13 Comments
User's avatar
Christopher Stanley's avatar

The best read on Substack this week. I pride myself in my leadership and write about it, this article has, not will, has made me think about how I approach my day and team. Thank you

Colette Molteni's avatar

@Christopher Stanley what a compliment to start my day off by reading! I am just having my morning coffee and getting prepped for a presentation to senior leadership later today. This is the boost needed. Thanks for reading and sharing your feedback.

Christopher Stanley's avatar

Good luck with the presentation

Ethics in Beta's avatar

Thank you for including my piece. I really appreciate it.

I keep thinking about your point around visibility. We talk about values constantly, but people respond to what they can discern in behavior.

Predictability builds more trust than statements ever will.

Colette Molteni's avatar

Happy to share @Ethics in Beta. WE do talk about Values constantly, and sometimes, especially when under immense stress, it can be more challenging to stick to them in action.

Suma Movva's avatar

this is very timely, Colette! it’s so important for leaders to make sure that the patterns they preach are obvious and observable to the team, otherwise it’ll be in vain. great read.

Colette Molteni's avatar

Happy to share.

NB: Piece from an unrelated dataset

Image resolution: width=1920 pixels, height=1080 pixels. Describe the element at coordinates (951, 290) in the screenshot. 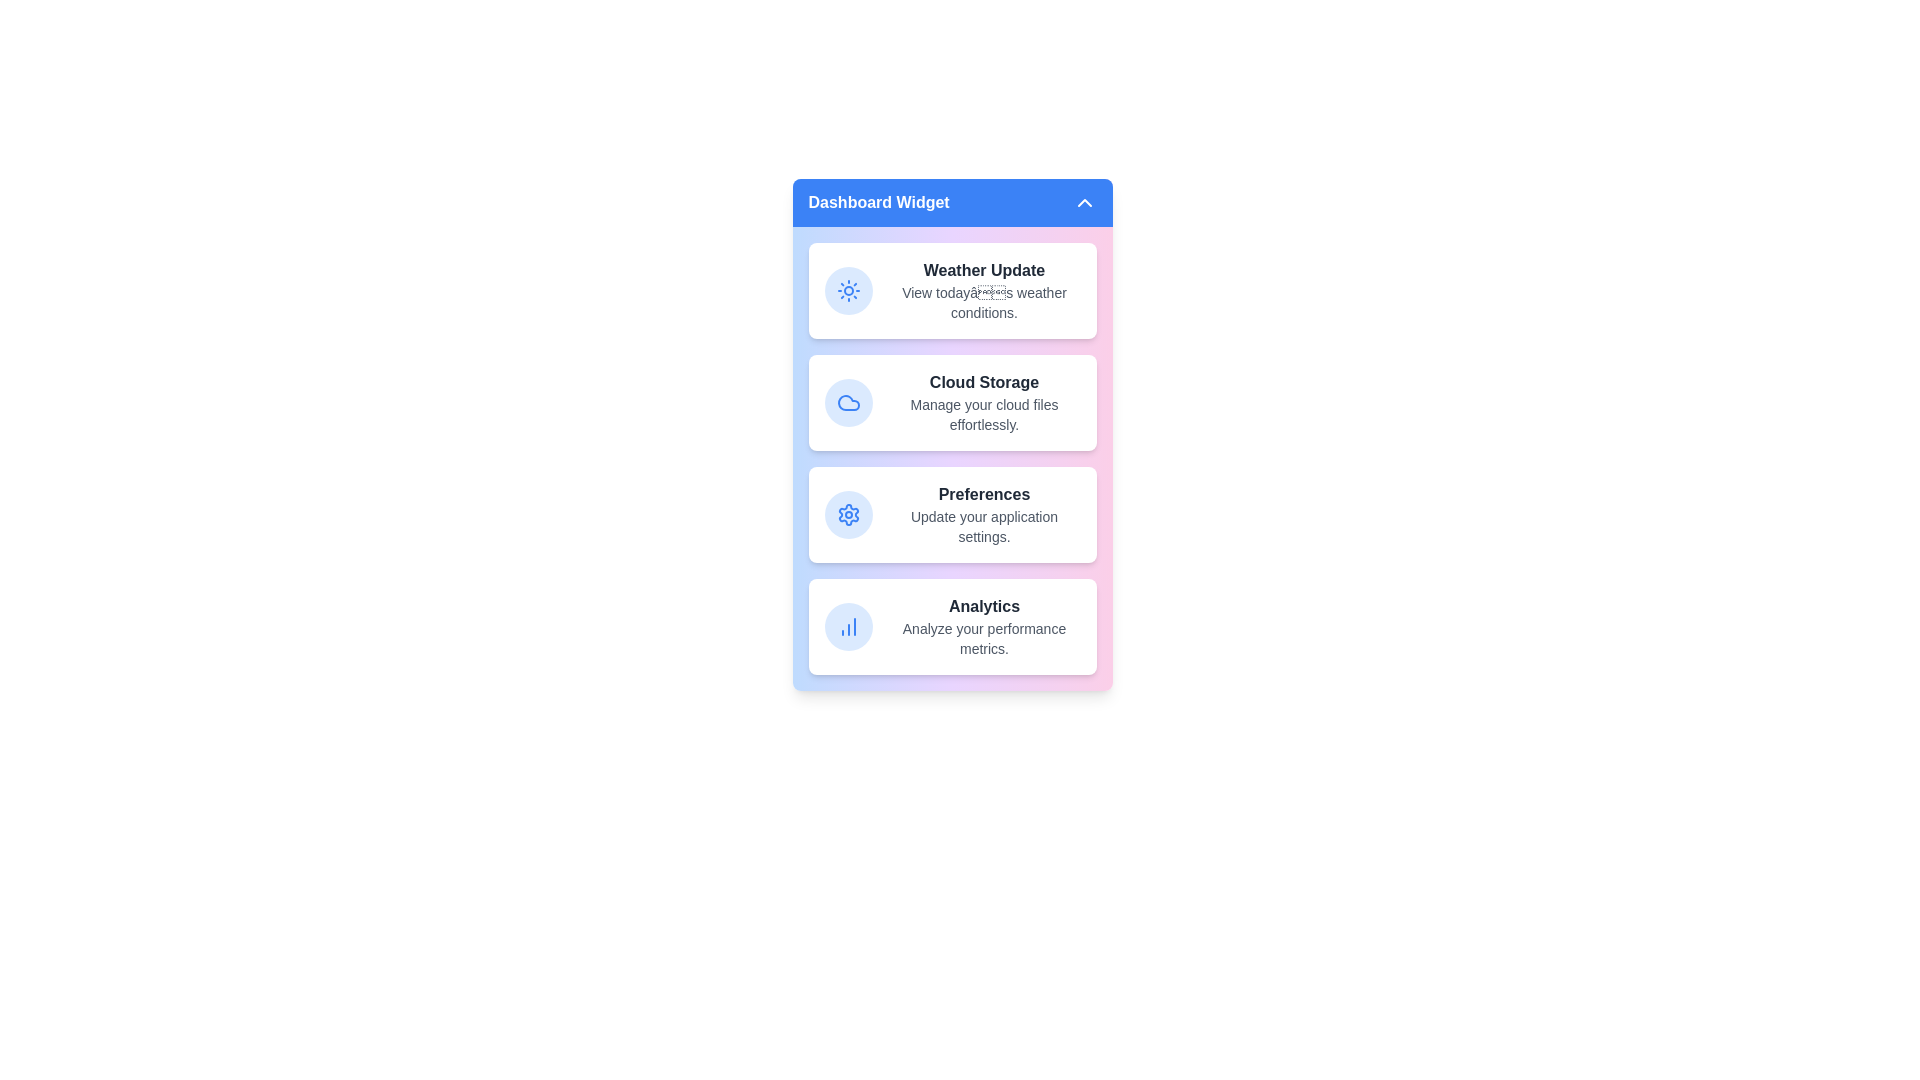

I see `the 'Weather Update' item to interact with it` at that location.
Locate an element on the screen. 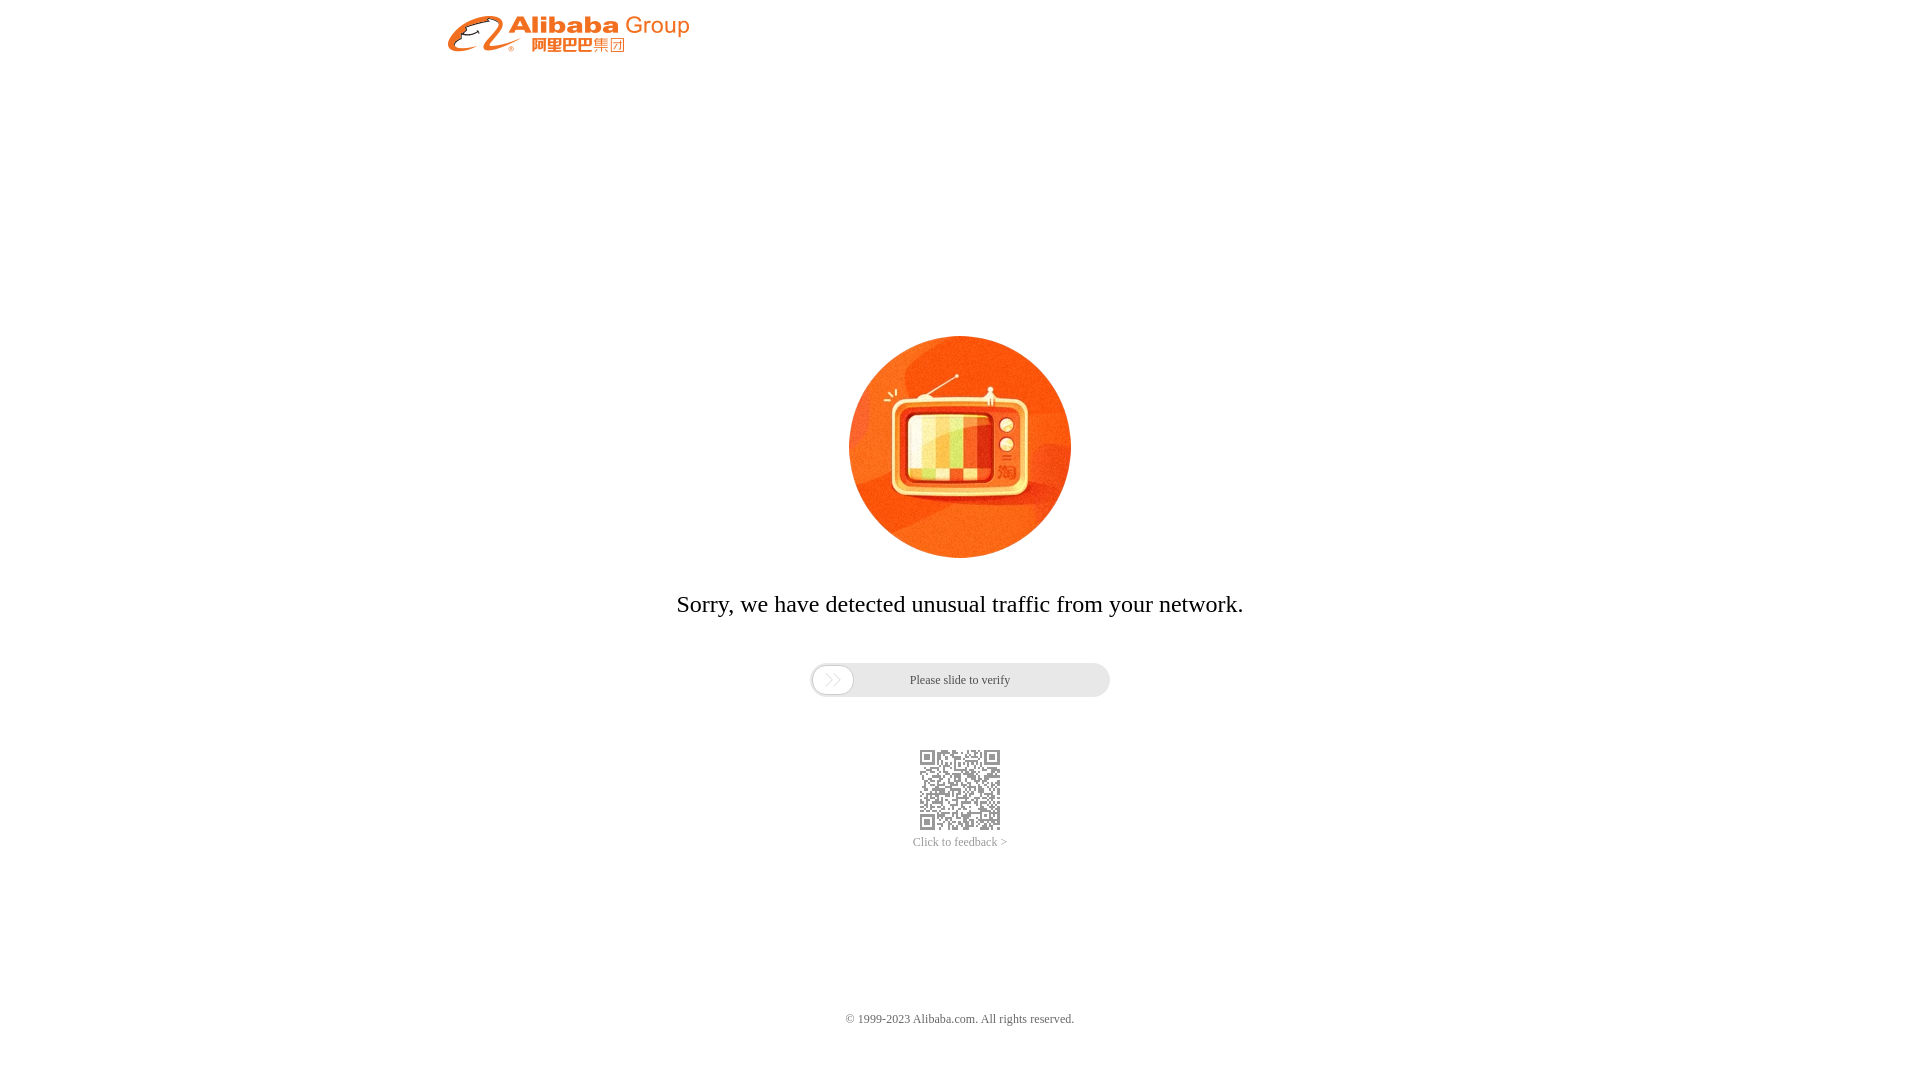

It can be challenging to remember to these things in the moment of a busy workday.

Ame_data scientist's avatar

even in relationships, being predictable brings trust and allows the other parties involved to be able to express the truth. may not be 100% the same in a business context but still applies.... to some extent.

Colette Molteni's avatar

Yes, it does not apply to just business. Absolutely right @Ame_data scientist

Diamantino Almeida's avatar

As an engineering manager, the observability framing hit me differently than it might hit others because I use observability as a technical practice every day.

When a system behaves unexpectedly, we don't guess. We look at the logs. We trace the decision path. We find where the reasoning broke down. The system is queryable.

But most leaders run with no logs at all. Their team sees the output the decision, the reaction, the priority shift and has to reverse-engineer the reasoning on their own. When they get it wrong, they hedge. They wait. They stop trusting the system.

The line about prohairesis running in a black box is exactly it. And the fix isn't a values poster. It's instrumentation.

What's worked for me is narrating my thinking out loud before giving a decision in team settings. Not the conclusion the reasoning.

"I'm prioritising this over that because we said reliability matters more than features this quarter, and here's why I think this situation falls into that category." It feels exposed at first. But the effect on trust is immediate.

When your team can predict your decisions before you make them, you've instrumented your leadership. That's the signal that the system is observable.

Colette Molteni's avatar

Thank you @Diamantino Almeida for sharing what has worked. We can all learn from each other.

You are right, that most leaders have no logs at all. We are doing and caught up in the moment of our 13 meetings in one workday.

I am going to try that thinking out loud technique you have mentioned here. Thank you!

Diamantino Almeida's avatar

I always have in me a notebook to write or scribble things that happened or I need to remember, it’s amazing how reading it at the end of the day, brings some clarity and those, dahhhh moments. Very useful.

Colette Molteni's avatar

I keep a notebook as well! I do not use it as often as I sometimes would like, as I get distracted by the keyboard, but when I do get a goo “scribble”, I often get a spark of ideas.